Ich beauftragte einen privaten Winterdienstleister um von Nov 2010 bis März 2010 für mich den Winterdienst zu leisten. Bezahlte dafür im Voraus stolze 343,87 €.
Jetzt wäre nun schon 2 x Winterdienst notwendig am 26.11.2010 und am 02.12.2010 an beiden Tagen erfolgte er nicht. Ich rief auch an beiden Tagen an und man erzählte mir irgendeine Geschichte, dass beim ersten Mal noch nicht genug Schnee da war und das das Räumen zwecklos wäre, aber es war ebend auch sehr glatt und es hätte gestreut werden müssen. Beim zweiten Telefonat am 2.12.10 erklärte er mir, dass man erst zu spät ausgefahren ist und es wäre ein Mitarbeiter um 10:30 Uhr Vorort gewesen und hätte geräumt. Das ist eine unverschämte Lüge, denn ich räume selbst in der Zeit von 10 - 11:30 Uhr die Flächen selbst und hätte einen Räumdienst wohl bemerkt. Nun bin ich natürlich sehr verärgert und möchte die Pflichtverletztung anzeigen. Welche Rechte habe ich und kann ich den Vertrag vorzeitig kündigen und mein Geld zurück verlangen?
Hallo Richard,
da durch Deinen Dienstleister die vereinbarten Leistungen nicht erbracht wurde, kannst Du den Vertrag sofort, aber schriftlich kündigen. Das bereits gezahlte Endgeld muß er zurück erstatten.
Seriöse Anbieter berechnen ihre Leistungen per Stunde, und auf Rechnung am Monatsende. Möglich ist auch die Berechnung einer monatlichen Bereitschaftspauschale. Der Stundensatz eines vernünftigen Anbietrs wird um die 18,- Euro und die Pauschale um 50,- Euro liegen.
So wie es klingt hast Du ein schwarzes Schaf der Branche erwischt das sicherlich nicht ohne weiteres den Betrag zurückzahlen wird !
In jedem Fall bist Du im Recht und kannst Dich ohne weiteres von diesem Anbieter trennen.

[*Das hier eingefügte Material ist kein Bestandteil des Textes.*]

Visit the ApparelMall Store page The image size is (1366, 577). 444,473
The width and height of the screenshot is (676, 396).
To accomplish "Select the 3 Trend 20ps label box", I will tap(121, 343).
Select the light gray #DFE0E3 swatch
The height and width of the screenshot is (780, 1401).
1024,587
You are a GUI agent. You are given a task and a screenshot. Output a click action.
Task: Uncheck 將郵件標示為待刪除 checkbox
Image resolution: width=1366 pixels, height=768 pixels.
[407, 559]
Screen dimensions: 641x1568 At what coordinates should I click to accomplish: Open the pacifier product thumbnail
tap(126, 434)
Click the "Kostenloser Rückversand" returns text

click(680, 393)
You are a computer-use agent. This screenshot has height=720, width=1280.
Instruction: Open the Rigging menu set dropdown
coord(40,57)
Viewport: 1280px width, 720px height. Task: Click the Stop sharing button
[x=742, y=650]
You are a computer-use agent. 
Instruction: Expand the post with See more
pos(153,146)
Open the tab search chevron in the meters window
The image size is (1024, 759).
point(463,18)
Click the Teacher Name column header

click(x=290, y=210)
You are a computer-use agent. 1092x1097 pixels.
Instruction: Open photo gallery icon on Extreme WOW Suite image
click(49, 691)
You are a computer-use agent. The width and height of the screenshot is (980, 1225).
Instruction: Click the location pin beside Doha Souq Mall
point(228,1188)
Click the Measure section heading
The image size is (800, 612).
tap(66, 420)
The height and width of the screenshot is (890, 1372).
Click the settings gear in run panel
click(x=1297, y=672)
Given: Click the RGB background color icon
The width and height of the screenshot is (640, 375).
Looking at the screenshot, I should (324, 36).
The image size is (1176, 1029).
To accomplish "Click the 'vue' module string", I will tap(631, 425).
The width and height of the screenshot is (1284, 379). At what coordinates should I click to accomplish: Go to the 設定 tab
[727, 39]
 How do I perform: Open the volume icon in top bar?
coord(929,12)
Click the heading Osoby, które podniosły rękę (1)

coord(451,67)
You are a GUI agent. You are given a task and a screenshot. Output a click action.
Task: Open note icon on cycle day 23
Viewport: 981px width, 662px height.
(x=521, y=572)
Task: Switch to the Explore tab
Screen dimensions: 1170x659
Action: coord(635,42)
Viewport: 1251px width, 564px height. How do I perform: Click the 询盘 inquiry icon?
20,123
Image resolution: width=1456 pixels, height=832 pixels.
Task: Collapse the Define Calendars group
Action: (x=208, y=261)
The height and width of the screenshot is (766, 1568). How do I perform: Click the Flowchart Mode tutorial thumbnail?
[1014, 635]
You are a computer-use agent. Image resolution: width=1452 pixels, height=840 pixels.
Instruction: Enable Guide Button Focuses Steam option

Lass ihm Deine Kündigung aber in jedem Fall per Einschreiben mit Rückschein zukommen, so bist Du auf der sicheren Seite.
Gruß Patrick
Danke für die schnelle Antwort. Ich habe gleich hingesetzt und die Kündigung geschrieben, denn heute hat es wieder 8 cm geschneit und kein Winterdienst hat sich sehen lassen, um 13 Uhr leistete ich also die Ersatzmaßnahme mit meiner Familie und fotografierte aber noch den IST-Zustand als Beweis.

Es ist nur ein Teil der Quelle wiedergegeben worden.